Vous me quittez pour aller à la gloire

 Cliquez ici pour entendre le fichier midi de cette partition, séquencé par Christophe D.

L'air Vous me quittez pour aller à la gloire (ou pour marcher à la gloire) est donné par la Clé du Caveau sous le n° 938 :

On le trouve également dans le Chansonnier des Grâces de 1812 :

Le texte (cité plus bas) est du comte Louis-Philippe de Ségur (1753-1830 ; il fut, signalons-le incidemment, Officier d'honneur du Grand Orient de France et haut dignitaire de l'écossisme), et la musique est de la Reine Hortense (fille de Joséphine de Beauharnais, épouse du roi de Hollande Louis Bonaparte, et mère de Napoléon III, elle était effectivement compositrice). 

Signalons cependant que le Conservatoire Royal de Liège en détient une partition attribuée à Félix Blangini (qui était précisément le maître de chant de la Reine Hortense).

La Dame aux hortensias

(Contrairement à une croyance fort répandue, ce n'est pas en l'honneur de la reine Hortense que fut nommé l'hortensia. Mais le jeu de mots était trop tentant, vis-à-vis de l'autre Dumas)

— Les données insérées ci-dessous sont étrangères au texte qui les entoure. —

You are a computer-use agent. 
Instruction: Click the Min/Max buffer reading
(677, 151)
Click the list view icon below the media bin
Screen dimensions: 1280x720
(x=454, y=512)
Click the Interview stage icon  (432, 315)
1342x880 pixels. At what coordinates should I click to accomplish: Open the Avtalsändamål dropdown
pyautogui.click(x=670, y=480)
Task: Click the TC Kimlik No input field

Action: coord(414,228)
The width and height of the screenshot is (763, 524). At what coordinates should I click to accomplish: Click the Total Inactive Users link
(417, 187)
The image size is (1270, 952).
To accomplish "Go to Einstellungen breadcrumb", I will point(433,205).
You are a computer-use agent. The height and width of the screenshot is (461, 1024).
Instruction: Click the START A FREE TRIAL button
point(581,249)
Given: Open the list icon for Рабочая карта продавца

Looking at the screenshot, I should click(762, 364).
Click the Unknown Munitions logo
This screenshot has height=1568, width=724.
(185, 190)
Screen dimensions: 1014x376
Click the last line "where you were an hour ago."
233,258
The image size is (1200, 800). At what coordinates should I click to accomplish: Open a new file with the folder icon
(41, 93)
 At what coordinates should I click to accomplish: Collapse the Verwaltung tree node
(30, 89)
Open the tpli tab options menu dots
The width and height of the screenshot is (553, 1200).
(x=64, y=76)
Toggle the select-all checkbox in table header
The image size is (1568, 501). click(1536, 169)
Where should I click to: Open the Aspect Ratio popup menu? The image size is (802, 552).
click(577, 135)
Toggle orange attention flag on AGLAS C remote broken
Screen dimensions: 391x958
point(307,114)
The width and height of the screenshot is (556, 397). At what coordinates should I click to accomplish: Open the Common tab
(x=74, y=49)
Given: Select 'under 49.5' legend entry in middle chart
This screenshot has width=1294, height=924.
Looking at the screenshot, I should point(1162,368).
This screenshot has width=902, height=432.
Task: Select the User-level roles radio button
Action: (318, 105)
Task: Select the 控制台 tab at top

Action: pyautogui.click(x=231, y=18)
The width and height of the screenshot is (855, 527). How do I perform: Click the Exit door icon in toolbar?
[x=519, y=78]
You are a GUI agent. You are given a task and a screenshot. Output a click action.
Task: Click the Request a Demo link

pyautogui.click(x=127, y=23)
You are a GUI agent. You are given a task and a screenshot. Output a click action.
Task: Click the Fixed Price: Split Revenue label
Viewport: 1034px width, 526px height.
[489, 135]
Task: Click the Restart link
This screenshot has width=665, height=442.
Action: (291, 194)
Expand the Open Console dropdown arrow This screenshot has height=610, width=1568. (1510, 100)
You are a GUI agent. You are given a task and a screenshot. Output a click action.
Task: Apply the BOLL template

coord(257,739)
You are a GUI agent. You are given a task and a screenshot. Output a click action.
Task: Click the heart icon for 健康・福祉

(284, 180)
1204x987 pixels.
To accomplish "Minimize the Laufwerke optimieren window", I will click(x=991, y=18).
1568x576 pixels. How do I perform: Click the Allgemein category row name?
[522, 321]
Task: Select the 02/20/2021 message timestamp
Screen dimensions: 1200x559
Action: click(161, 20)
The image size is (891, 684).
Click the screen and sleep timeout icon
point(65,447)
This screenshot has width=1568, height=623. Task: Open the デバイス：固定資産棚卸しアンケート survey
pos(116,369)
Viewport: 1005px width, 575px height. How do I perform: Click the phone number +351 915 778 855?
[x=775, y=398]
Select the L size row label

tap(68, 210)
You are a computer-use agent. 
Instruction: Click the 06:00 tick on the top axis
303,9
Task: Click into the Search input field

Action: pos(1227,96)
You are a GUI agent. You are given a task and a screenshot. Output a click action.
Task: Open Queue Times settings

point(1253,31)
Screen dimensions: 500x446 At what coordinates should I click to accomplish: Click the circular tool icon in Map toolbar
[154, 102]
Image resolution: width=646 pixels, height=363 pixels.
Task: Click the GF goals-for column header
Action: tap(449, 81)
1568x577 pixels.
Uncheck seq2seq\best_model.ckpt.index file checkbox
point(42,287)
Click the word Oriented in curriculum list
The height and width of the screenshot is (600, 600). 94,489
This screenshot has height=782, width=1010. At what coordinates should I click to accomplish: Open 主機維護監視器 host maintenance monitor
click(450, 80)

Les circonstances de la création de cet air sont narrées par Alexandre Dumas père dans son ouvrage En Suisse, dans le Chapitre LVI (intitulé Une ex-reine) où il raconte sa visite en 1832 au château d'Arenenberg où elle résidait sous le nom de madame de Saint-Leu (elle avait été faite Duchesse de Saint-Leu par Louis XVIII).

... Enfin, l'on pria madame de Saint-Leu de se mettre au piano.

- Cela vous fera-t-il plaisir ? dit-elle en se retournant vers moi, à demi-levée et attendant ma réponse.

- Oh ! oui, répondis-je en joignant les mains.

Elle chanta plusieurs romances dont elle avait dernièrement composé la musique.

- Si j'osais vous demander une chose ? lui dis-je à mon tour.

- Eh bien, que me demanderiez-vous ?

- Une de vos anciennes romances.

- Laquelle ?

- « Vous me quittez pour marcher à la gloire. »

- ô mon Dieu ! mais c'est du plus loin qu'il me souvienne ; cette romance est de 1809. Comment faites-vous pour vous la rappeler ? Vous étiez à peine né lorsqu'elle était en vogue.

- J'avais cinq ans et demi ; mais, parmi les romances que chantait ma sœur, mon aînée de quelques années, c'était ma romance de prédilection.

- Il n'y a qu'un inconvénient, c'est que je ne me la rappelle plus.

- Je me la rappelle, moi.

Je me levai, et, m'appuyant sur le dos de sa chaise, je commençai à lui dicter les vers.

Vous me quittez pour marcher à la gloire,
Mon triste cœur suivra partout vos pas ;
Allez, volez au temple de mémoire :
Suivez l'honneur, mais ne m'oubliez pas.

- Oui, c'est cela, me dit la reine avec tristesse.

Je continuai :

A vos devoirs comme à l'amour fidèle,
Cherchez la gloire, évitez le trépas :
Dans les combats où l'honneur vous appelle
Distinguez-vous, mais ne m'oubliez pas.

- Ma pauvre mère ! soupira madame de Saint-Leu.

Que faire, hélas ! dans mes peines cruelles ?
Je crains la paix autant que les combats :
Vous y verrez tant de beautés nouvelles,
Vous leur plairez !... mais ne m'oubliez pas.

Oui, vous plairez, et vous vaincrez sans cesse,
Mars et l'Amour suivront partout vos pas ;
De vos succès gardez la douce ivresse,
Soyez heureux, mais ne m'oubliez pas.

La reine passa la main sur ses yeux pour essuyer une larme.

- Quel triste souvenir ! lui dis-je.

- Oh ! oui, bien triste ! vous savez qu'en 1808 les bruits du divorce commençaient à se répandre ; ils étaient venus frapper ma mère au cœur, et, voyant l'empereur prêt à partir pour Wagram, elle pria M. de Ségur de lui faire une romance sur ce départ ; il lui apporta les paroles que vous venez de dire ; ma mère me les donna pour que j'en fisse la musique, et, la veille du départ de l'empereur, je les lui chantai. Ma pauvre mère ! je la vois encore, suivant sur la figure de son mari, qui m'écoutait soucieux, l'impression que lui faisait cette romance qui s'appliquait si bien à la situation de tous deux. L'empereur l'écouta jusqu'au bout ; enfin, lorsque le dernier son du piano se fut éteint, il alla vers ma mère. « Vous êtes la meilleure créature que je connaisse » lui dit-il ; puis, l'embrassant au front en soupirant, il rentra dans son cabinet ; ma mère fondit en larmes, car de ce moment elle sentit qu'elle était condamnée.